Literally there’s someone sitting somewhere mad at the world and every voice of wisdom that tries to make a deposit in their life because they tell them the truth. Makes you wonder, would people really be happy if the real ones in their life told them lies? Would they be better off if they only surrounded themselves with the ones who ignored their obnoxious tendencies and never challenged them to go higher? Would you? It kind of made me somewhat sad to think that most people are content with people loving them to death. If people love you to the point where they let you over eat, stay getting high or intoxicated, sleep around, run your mouth and ruin your reputation, they’re actually loving you to death. If they love you to the point where they say nothing about how lazy, selfish, stubborn, arrogant, one sided and insecure you are; they’re loving you to death. If the doctor knew you had an life threatening diagnosis and kept it a secret because he didn’t want to hurt your feelings he could be sued for malpractice and you ultimately end up dying without the opportunity to make any changes. This is the definition of insanity yet this how many people want you to relate to them. Don’t tell me anything I don’t want to hear. How did we become such a self centered culture where we except people to love us based on our definition and terms and if they don’t perfectly live up to our unrealistic expectations and standards we declare them unfit to be in our lives!? Our cut off game is strong! Makes you wonder if you even want to hang out with someone who thinks that way. In psychology this is the definition of a controlling manipulative person. Yep. That’s what they are. If a person wants you to walk a tight rope in exchange for their love and affection that’s an abusive and toxic relationship. No one, I repeat no one should waste their time trying to please someone who expects you to do what they want to qualify being loved by them.

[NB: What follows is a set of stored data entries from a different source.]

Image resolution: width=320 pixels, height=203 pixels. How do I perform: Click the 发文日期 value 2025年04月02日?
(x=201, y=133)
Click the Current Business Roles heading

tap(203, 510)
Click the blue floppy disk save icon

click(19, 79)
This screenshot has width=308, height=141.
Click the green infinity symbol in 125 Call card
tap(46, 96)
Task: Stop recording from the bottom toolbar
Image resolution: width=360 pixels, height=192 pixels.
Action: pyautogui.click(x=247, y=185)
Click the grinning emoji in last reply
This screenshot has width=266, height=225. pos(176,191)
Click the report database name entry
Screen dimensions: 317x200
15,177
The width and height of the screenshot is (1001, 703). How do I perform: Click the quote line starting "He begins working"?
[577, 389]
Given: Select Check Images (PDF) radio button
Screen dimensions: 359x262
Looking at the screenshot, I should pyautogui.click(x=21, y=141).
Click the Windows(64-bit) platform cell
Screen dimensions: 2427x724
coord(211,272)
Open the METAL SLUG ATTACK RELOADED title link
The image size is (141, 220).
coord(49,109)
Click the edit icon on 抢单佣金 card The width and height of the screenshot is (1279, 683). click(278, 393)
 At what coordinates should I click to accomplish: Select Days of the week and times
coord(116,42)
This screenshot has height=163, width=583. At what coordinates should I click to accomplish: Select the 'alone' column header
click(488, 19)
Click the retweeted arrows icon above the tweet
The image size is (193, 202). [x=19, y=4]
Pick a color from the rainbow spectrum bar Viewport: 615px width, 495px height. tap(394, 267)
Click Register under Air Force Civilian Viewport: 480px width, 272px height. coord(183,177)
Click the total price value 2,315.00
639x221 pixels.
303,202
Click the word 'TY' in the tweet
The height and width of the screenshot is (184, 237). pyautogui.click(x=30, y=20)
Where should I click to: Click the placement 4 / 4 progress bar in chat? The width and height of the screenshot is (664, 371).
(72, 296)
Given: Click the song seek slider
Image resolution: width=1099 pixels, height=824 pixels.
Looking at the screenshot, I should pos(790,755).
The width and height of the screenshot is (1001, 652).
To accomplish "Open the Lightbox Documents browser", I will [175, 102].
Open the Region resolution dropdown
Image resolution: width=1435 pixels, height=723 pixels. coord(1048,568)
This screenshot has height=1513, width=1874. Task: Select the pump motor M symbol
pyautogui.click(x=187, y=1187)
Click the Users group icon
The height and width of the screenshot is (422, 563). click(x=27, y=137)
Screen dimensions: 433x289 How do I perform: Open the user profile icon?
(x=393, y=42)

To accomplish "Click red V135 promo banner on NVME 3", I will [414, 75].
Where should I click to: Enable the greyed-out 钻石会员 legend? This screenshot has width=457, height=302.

On this flight called life there’s only two kinds of people – there are those who are going places and those who are stuck. This could be emotionally, mentally, financially, spiritually, socially,.., you get my drift. If you want to go somewhere in life, make up your mind to be genuine and sincere in your interactions with others, but don’t you dare let anyone make you feel imprisoned by their demands. Relationships are give and take, compromise, seeing the other person’s perspective, healthy dialogue and communication. So if we are in our right mind, at the end of the day you and I can only be in control of how we see things. If your perspective is the problem, work on it. I guarantee you no one is going anywhere great in life until they begin to see things from a healed mentality.
Your mentality is made up of the attitudes that govern your mind. Ask yourself today, what attitudes are in control of my mind? You must do the inner work so that you won’t stay stuck! I want you to grow but the onus is on you.